Most recently it was 210 blankets to young people who live in the Enfield, Morphett Vale and Salisbury areas.

“This year we had quite a few older kids, so they were good for snuggling on the couch watching TV,” said Rugs with Love founding member Pauline Glover.

“We try to share them around – last year rugs went to Port Augusta, Whyalla and Mount Gambier.”

Rugs with Love recently conducted their 17th annual exhibition, spectacularly filling the Church of Good Shepherd at Plympton with blankets.

The blankets were then donated to DCP and a couple of other worthy causes, such as a family of Afghan refugees, palliative care patients at the Flinders Medical Centre and a nursing home at Elliston.

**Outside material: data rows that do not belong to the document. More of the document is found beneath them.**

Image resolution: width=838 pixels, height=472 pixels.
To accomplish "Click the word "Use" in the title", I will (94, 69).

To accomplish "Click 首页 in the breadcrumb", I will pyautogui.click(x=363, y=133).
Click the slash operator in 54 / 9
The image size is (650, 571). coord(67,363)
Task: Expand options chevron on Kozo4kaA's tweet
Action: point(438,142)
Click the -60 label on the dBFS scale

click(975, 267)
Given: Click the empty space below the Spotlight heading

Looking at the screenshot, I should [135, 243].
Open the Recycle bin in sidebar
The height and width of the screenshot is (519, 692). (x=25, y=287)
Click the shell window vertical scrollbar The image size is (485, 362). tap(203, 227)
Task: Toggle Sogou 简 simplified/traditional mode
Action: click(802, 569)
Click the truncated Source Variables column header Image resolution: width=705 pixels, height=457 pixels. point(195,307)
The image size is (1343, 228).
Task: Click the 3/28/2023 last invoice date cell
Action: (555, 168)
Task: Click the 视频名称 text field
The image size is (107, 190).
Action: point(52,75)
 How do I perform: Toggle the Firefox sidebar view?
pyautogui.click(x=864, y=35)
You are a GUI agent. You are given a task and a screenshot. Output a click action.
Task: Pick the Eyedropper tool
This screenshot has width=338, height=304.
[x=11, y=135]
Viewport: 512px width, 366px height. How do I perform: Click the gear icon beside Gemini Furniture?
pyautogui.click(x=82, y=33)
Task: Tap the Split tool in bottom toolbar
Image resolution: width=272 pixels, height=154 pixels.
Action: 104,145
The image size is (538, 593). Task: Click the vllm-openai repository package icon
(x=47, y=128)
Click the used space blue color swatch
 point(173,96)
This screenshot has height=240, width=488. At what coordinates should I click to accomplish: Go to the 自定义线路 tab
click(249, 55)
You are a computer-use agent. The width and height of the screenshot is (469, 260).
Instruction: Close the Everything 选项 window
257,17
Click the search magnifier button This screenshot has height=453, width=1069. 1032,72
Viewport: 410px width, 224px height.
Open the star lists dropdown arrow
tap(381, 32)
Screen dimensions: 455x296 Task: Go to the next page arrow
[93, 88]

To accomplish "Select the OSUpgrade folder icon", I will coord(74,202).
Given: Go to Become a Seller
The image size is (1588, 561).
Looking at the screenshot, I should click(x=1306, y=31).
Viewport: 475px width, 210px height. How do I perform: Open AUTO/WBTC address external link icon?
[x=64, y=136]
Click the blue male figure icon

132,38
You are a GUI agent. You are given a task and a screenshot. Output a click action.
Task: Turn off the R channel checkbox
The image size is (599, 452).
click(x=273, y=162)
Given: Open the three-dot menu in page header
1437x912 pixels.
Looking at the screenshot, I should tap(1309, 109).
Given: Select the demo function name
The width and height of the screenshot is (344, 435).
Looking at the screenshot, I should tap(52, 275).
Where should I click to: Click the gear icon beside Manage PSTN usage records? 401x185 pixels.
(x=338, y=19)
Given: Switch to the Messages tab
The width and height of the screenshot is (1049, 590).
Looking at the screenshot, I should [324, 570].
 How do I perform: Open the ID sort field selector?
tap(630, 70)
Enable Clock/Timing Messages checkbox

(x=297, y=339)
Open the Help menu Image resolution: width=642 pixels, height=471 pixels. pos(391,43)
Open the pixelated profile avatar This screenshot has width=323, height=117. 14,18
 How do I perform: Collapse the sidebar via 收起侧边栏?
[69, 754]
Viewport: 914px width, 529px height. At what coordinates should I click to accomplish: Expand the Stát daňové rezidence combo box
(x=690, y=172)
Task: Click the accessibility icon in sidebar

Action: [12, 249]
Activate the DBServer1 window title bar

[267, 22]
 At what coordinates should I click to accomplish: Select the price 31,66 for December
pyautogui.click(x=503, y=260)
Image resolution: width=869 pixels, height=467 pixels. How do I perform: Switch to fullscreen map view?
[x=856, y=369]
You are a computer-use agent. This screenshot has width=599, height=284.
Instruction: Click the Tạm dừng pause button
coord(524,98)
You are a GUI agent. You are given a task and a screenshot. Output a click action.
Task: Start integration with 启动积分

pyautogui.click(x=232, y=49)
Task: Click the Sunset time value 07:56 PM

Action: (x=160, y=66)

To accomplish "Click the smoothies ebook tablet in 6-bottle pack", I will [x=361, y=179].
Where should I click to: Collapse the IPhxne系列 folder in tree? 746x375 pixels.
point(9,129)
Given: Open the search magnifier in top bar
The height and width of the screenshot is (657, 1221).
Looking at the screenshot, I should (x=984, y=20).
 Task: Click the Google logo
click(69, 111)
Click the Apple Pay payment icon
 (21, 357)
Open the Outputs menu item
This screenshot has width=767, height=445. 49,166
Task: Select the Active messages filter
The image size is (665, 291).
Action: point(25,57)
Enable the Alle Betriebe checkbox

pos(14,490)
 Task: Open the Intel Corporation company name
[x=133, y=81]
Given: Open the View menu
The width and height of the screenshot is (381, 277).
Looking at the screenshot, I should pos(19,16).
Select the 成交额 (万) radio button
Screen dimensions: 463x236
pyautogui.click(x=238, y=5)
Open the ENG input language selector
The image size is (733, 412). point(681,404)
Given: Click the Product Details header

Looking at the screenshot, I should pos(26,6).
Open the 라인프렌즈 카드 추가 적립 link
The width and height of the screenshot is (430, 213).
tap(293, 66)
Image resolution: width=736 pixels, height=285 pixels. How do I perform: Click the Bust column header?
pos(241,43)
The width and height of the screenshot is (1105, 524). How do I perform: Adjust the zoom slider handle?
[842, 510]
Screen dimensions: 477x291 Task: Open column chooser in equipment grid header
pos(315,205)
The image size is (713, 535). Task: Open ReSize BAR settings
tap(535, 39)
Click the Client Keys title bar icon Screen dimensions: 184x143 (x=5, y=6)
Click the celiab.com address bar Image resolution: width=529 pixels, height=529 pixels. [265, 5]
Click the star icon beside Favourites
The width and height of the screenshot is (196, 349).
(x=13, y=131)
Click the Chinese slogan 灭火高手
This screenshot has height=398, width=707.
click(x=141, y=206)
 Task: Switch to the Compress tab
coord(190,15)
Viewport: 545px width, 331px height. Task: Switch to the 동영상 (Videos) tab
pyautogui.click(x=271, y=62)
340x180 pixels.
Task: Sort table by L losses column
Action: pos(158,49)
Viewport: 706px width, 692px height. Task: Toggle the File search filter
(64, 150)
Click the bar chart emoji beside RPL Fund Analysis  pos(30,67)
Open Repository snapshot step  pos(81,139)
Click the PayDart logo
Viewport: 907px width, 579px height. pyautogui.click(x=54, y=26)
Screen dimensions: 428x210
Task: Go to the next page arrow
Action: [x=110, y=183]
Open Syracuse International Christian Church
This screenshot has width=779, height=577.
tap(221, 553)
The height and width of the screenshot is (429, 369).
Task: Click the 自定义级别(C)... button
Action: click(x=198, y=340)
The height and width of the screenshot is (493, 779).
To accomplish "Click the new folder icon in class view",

But it is the children in care who are the group’s main beneficiaries.

“We don’t know who the kids are,” Pauline said of the children who get the blankets. “We just hope they love them.”

Pauline, 77, a retired Professor of Midwifery at Flinders University, said Rugs with Love now had a core group of nine ferocious knitters, who meet once a month.

“We just sit around, have some ‘bubbles’, put the rugs together and chat; we support each other when we are confronted with partner deaths, sickness or other life changing events,” Pauline said.

Fellow Rugs with Love knitter Doone Winnall said she looks forward to knitting every day.

“When I get up, I have a cup of coffee and knit a few rows before breakfast.”

Pauline is equally committed.

“I knit every night while I watch TV. I even knit on the tram at meetings and always have my knitting in my bag,” she said.

Most of the material the group uses is donated, including bags of wool which periodically land on Pauline’s veranda.

“Sometimes I have no idea who leaves it there,” she said.

And while Rugs with Love is still going strong, Pauline doesn’t know how much longer the group will be able to keep on knitting.

Most members are in their 70s, and a few are in their 80s, while a couple in their 90s have recently retired.

But Pauline does realise that the group’s contribution has been enormous.

“We are a group of older women doing something fantabulous.”

If there is one regret, Pauline wishes she had kept better track of how many blankets she has personally made.

Her major job is sewing the fabric backing on each of the knitted rugs ­ - which is a lot of sewing.

“I reckon my sewing machine’s been around Australia a couple of times,” she said.